Laureata in cinema, DAMS – UNIBO, in seguito consegue sempre a Bologna due titoli Accademici di Alta Formazione, ‘Docente e carcere’ ed ‘Educazione estetica per la fruizione delle Arti e del Museo’.
Professionista dal 1979, collaboratrice per alcuni anni di Fulvio Roiter, si dedica a reportage in tutto il mondo, documentando successivamente progetti per Onlus presenti in vari Paesi, a cui faranno seguito pubblicazioni in riviste di eccellenza e mostre prestigiose in Italia e all’estero.
Negli anni seguenti sviluppa sempre più una ricerca attenta e appassionata, sia nei temi antropologici, sociali e concettuali, che nelle opportunità offerte dai nuovi dispositivi mobili.
Nel 2012 dà vita a ‘Ri-prendere, laboratori di arte e fotografia©’, condotto negli anni in sedi differenti, come il Carcere minorile “P. Siciliani” di Bologna e – nel 2016 – il Montecatone Rehabilitation Institute di Imola (Bo); quest’ultimo con edizione finale di un pregevole volume d’arte patrocinato dall’Università di Bologna e presentato ad ArteFiera 2018 (Bologna).
Nel 2017, la mostra ‘Km 0 Bologna/Londra’, inaugura le esposizioni di ARCOS – Museo di Arte Contemporanea Sannio a Benevento, una ricerca antropologica su due città, su due quartieri, realizzata interamente con smartphone, mentre ulteriori progetti sfociano in altrettante mostre personali, come ‘AUTOIMMOBILE Reloaded One’ e ‘Journey’ selezionata da ArteFiera 2018 per il circuito ART CITY Night
Nella sua attività di docente si sofferma sulla multidisciplinarietà; dall’iPhonography e mobile photo alla realizzazione di portfolios e progetti di grafica, dalla storia dell’arte al legame tra filosofia, psicologia e fotografia.

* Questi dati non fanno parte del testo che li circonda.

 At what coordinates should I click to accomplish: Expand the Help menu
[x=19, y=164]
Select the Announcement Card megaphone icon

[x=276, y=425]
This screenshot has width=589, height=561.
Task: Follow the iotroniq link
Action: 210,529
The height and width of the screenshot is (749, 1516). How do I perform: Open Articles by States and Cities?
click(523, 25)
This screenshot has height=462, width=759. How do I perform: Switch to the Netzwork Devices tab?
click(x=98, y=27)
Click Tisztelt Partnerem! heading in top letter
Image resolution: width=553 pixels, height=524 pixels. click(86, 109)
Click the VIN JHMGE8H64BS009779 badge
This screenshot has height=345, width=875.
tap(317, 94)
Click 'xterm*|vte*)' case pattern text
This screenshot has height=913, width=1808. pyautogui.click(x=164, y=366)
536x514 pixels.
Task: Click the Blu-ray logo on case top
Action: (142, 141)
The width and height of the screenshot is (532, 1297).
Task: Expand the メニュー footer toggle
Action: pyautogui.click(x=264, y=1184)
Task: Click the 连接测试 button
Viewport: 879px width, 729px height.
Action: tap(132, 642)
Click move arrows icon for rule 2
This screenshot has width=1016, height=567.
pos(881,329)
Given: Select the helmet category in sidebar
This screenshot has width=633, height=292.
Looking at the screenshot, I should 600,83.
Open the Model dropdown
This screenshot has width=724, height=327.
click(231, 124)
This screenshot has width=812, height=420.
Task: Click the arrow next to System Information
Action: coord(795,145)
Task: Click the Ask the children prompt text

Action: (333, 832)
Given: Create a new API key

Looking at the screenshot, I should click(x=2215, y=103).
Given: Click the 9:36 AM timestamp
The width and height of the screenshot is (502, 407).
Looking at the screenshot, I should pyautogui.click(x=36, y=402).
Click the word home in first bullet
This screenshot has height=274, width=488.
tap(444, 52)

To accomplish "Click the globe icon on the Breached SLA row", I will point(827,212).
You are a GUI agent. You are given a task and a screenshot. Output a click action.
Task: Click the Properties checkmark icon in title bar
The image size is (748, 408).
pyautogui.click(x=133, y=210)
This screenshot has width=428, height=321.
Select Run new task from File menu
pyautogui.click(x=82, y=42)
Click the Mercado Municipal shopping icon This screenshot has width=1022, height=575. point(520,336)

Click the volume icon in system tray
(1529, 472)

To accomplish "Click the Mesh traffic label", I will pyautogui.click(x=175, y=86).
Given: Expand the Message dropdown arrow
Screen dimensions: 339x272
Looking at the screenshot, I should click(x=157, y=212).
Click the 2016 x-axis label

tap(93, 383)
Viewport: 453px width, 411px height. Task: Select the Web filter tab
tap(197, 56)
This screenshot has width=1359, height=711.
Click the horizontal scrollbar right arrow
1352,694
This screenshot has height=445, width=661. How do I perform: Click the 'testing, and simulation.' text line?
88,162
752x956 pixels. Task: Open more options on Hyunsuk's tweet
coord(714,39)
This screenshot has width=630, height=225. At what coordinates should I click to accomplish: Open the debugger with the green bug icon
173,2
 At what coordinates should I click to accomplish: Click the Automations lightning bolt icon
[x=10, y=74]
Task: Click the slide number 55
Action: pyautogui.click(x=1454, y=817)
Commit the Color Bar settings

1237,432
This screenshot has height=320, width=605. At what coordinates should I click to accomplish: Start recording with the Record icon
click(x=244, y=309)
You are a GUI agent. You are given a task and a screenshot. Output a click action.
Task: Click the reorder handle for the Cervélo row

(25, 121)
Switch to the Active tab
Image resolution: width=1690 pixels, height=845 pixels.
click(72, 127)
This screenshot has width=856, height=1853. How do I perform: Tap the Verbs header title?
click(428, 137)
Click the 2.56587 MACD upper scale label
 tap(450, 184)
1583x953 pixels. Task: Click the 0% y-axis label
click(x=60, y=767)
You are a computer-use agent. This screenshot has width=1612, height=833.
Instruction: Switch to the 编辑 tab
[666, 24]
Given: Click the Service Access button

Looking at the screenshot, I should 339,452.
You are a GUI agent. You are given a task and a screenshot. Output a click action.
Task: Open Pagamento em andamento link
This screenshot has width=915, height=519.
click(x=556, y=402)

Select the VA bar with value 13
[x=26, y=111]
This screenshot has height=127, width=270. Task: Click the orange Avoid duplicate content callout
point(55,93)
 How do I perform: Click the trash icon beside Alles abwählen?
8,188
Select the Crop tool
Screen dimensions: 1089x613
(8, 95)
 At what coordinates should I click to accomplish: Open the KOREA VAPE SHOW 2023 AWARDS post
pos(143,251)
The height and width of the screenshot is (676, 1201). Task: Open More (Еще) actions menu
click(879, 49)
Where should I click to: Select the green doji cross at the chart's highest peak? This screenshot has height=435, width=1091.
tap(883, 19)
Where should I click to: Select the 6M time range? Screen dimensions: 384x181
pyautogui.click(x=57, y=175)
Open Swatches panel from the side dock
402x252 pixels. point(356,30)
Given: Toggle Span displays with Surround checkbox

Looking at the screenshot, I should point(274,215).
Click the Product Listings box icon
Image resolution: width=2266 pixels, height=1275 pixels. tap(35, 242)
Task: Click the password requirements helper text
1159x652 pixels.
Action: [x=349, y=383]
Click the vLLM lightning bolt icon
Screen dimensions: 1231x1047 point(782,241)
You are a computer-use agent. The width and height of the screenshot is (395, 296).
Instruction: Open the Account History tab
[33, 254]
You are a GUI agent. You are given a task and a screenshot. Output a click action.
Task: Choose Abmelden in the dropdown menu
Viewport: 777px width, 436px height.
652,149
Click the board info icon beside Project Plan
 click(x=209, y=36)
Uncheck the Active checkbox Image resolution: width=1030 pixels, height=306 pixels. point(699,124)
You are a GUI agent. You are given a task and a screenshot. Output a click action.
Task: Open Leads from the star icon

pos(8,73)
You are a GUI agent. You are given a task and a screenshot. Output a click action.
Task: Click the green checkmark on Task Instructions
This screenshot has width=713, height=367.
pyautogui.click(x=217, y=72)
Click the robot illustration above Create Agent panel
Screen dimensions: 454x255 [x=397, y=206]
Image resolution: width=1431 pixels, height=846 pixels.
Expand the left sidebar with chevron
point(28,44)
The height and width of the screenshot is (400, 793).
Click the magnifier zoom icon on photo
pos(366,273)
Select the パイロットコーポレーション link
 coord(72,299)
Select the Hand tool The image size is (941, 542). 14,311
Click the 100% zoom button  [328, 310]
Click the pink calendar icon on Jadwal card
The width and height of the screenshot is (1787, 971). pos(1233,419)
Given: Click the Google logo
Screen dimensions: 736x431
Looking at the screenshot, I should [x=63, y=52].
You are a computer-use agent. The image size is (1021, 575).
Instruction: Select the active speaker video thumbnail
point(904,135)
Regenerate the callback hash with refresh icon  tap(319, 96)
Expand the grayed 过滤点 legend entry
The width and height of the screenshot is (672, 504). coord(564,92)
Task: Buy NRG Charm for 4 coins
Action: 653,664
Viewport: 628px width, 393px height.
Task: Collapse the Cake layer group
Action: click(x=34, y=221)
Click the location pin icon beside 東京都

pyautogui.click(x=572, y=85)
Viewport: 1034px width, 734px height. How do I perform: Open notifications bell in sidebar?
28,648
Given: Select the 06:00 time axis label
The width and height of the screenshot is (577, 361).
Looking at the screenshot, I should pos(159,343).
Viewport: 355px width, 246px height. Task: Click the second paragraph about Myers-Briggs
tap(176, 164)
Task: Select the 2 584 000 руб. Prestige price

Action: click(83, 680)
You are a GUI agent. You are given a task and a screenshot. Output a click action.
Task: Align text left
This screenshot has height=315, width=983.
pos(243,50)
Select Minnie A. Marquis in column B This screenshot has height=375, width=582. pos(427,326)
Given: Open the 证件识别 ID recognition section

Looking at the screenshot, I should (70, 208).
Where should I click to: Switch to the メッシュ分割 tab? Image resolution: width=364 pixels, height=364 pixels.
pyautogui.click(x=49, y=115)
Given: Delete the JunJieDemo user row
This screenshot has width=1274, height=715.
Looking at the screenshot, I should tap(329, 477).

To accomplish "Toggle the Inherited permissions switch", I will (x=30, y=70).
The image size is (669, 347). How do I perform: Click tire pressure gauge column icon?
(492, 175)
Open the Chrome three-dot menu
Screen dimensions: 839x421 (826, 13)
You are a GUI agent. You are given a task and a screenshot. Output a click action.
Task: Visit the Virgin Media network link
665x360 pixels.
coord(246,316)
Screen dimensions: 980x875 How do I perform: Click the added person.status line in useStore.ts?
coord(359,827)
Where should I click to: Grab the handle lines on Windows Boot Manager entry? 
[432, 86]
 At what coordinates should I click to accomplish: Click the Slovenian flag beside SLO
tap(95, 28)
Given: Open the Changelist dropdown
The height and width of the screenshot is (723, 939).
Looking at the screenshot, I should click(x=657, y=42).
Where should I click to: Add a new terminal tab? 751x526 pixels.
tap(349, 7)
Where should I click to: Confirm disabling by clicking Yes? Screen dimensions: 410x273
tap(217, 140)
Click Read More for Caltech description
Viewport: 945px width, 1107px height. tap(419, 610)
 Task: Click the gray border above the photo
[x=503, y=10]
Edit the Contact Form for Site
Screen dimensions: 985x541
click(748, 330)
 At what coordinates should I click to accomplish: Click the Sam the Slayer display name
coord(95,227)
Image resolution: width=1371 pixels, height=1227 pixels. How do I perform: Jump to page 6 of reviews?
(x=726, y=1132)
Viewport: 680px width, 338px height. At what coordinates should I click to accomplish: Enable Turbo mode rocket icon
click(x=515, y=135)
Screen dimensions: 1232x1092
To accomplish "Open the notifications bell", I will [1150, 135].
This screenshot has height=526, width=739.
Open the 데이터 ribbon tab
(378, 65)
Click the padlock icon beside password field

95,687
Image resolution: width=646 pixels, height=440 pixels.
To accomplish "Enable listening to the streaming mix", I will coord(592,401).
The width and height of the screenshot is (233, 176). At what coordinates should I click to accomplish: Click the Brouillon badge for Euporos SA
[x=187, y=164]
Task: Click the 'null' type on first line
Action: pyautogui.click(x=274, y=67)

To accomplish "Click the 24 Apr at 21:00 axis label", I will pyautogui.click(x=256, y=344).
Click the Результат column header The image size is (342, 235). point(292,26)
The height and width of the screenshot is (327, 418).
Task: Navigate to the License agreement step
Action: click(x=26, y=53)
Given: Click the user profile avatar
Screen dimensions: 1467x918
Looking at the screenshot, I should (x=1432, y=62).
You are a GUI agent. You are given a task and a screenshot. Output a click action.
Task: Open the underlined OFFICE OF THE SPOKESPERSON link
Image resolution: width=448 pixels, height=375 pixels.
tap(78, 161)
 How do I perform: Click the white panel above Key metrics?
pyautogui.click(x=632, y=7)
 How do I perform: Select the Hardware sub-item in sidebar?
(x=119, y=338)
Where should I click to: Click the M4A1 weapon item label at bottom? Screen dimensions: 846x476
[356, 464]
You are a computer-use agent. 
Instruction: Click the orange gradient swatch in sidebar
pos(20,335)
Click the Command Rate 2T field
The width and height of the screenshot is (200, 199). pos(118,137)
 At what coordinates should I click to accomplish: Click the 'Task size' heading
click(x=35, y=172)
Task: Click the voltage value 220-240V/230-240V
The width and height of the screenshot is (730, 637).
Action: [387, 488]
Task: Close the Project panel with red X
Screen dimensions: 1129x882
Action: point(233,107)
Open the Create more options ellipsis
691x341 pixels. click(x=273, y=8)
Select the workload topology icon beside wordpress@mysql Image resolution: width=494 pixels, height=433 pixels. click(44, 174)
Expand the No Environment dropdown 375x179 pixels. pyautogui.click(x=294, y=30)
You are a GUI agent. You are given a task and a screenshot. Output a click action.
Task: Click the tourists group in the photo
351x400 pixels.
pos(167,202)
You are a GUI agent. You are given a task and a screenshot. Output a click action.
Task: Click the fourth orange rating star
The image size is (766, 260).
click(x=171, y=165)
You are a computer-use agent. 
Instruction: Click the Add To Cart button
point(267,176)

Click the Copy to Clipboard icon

Fotoreporter AIRF [Associazione Italiana Reporters Fotografi], è tra le socie fondatrici di Donne Fotografe – Italian Women Photographers’ Association, fondata a Bologna nel 2018.
È presente nel volume ‘Le donne fotografe dalla nascita della fotografia ad oggi’, Ed. Pendragon, Bologna 2017.
Nel 2019 vince la Menzione d’Onore nel ‘14th Julia Margaret Cameron Award’s’ ed è finalista in altri importanti concorsi fotografici internazionali.